**WHAT THIS TASK INVOLVES**
Copy out the entries below in full and exactly.

Segment Start: TASK INPUT

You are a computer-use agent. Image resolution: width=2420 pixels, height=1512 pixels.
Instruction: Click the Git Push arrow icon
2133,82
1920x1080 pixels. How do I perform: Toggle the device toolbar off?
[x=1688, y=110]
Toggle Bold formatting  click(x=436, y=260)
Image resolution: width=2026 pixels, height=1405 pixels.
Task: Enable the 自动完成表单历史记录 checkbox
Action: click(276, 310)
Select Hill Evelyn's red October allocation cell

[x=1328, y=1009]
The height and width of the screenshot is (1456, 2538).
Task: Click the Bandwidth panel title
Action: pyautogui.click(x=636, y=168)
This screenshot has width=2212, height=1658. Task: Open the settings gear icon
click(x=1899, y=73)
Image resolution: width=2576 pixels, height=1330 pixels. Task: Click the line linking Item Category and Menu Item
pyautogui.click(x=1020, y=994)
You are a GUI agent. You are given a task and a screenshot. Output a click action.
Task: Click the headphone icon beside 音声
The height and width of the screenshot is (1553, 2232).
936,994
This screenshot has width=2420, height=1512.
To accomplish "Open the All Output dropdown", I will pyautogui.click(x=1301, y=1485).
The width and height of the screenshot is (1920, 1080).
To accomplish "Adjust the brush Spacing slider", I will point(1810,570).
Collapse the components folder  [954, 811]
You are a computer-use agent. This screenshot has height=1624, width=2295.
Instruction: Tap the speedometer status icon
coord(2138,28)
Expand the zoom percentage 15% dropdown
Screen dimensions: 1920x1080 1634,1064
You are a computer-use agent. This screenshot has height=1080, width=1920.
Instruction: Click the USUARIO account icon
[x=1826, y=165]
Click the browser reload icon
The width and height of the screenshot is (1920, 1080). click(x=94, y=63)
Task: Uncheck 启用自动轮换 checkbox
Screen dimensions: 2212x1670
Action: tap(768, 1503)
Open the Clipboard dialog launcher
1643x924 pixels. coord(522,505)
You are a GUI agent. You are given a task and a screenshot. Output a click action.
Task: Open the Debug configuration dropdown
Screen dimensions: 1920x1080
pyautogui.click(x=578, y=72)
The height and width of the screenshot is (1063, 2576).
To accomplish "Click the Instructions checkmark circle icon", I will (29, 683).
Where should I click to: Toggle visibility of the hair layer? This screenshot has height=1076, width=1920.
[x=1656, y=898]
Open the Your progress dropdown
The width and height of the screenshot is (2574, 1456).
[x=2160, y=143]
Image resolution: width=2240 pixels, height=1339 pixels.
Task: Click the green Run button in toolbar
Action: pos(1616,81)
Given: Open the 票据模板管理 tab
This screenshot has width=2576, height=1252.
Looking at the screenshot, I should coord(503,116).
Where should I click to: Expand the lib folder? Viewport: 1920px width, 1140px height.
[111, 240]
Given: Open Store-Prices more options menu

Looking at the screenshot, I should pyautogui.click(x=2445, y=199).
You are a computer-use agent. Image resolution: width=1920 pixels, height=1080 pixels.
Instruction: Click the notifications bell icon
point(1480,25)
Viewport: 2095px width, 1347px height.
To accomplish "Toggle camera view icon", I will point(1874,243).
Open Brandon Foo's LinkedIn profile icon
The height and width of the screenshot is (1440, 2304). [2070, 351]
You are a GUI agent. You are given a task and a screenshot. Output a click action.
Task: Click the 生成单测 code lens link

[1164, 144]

Segment End: TASK INPUT

**RESPONSE BOX**
You are a computer-use agent. Image resolution: width=2420 pixels, height=1512 pixels.
Instruction: Click the Git Push arrow icon
2133,82
1920x1080 pixels. How do I perform: Toggle the device toolbar off?
[x=1688, y=110]
Toggle Bold formatting  click(x=436, y=260)
Image resolution: width=2026 pixels, height=1405 pixels.
Task: Enable the 自动完成表单历史记录 checkbox
Action: click(276, 310)
Select Hill Evelyn's red October allocation cell

[x=1328, y=1009]
The height and width of the screenshot is (1456, 2538).
Task: Click the Bandwidth panel title
Action: pyautogui.click(x=636, y=168)
This screenshot has width=2212, height=1658. Task: Open the settings gear icon
click(x=1899, y=73)
Image resolution: width=2576 pixels, height=1330 pixels. Task: Click the line linking Item Category and Menu Item
pyautogui.click(x=1020, y=994)
You are a GUI agent. You are given a task and a screenshot. Output a click action.
Task: Click the headphone icon beside 音声
The height and width of the screenshot is (1553, 2232).
936,994
This screenshot has width=2420, height=1512.
To accomplish "Open the All Output dropdown", I will pyautogui.click(x=1301, y=1485).
The width and height of the screenshot is (1920, 1080).
To accomplish "Adjust the brush Spacing slider", I will point(1810,570).
Collapse the components folder  [954, 811]
You are a computer-use agent. This screenshot has height=1624, width=2295.
Instruction: Tap the speedometer status icon
coord(2138,28)
Expand the zoom percentage 15% dropdown
Screen dimensions: 1920x1080 1634,1064
You are a computer-use agent. This screenshot has height=1080, width=1920.
Instruction: Click the USUARIO account icon
[x=1826, y=165]
Click the browser reload icon
The width and height of the screenshot is (1920, 1080). click(x=94, y=63)
Task: Uncheck 启用自动轮换 checkbox
Screen dimensions: 2212x1670
Action: tap(768, 1503)
Open the Clipboard dialog launcher
1643x924 pixels. coord(522,505)
You are a GUI agent. You are given a task and a screenshot. Output a click action.
Task: Open the Debug configuration dropdown
Screen dimensions: 1920x1080
pyautogui.click(x=578, y=72)
The height and width of the screenshot is (1063, 2576).
To accomplish "Click the Instructions checkmark circle icon", I will (29, 683).
Where should I click to: Toggle visibility of the hair layer? This screenshot has height=1076, width=1920.
[x=1656, y=898]
Open the Your progress dropdown
The width and height of the screenshot is (2574, 1456).
[x=2160, y=143]
Image resolution: width=2240 pixels, height=1339 pixels.
Task: Click the green Run button in toolbar
Action: pos(1616,81)
Given: Open the 票据模板管理 tab
This screenshot has width=2576, height=1252.
Looking at the screenshot, I should coord(503,116).
Where should I click to: Expand the lib folder? Viewport: 1920px width, 1140px height.
[111, 240]
Given: Open Store-Prices more options menu

Looking at the screenshot, I should pyautogui.click(x=2445, y=199).
You are a computer-use agent. Image resolution: width=1920 pixels, height=1080 pixels.
Instruction: Click the notifications bell icon
point(1480,25)
Viewport: 2095px width, 1347px height.
To accomplish "Toggle camera view icon", I will point(1874,243).
Open Brandon Foo's LinkedIn profile icon
The height and width of the screenshot is (1440, 2304). [2070, 351]
You are a GUI agent. You are given a task and a screenshot. Output a click action.
Task: Click the 生成单测 code lens link

[1164, 144]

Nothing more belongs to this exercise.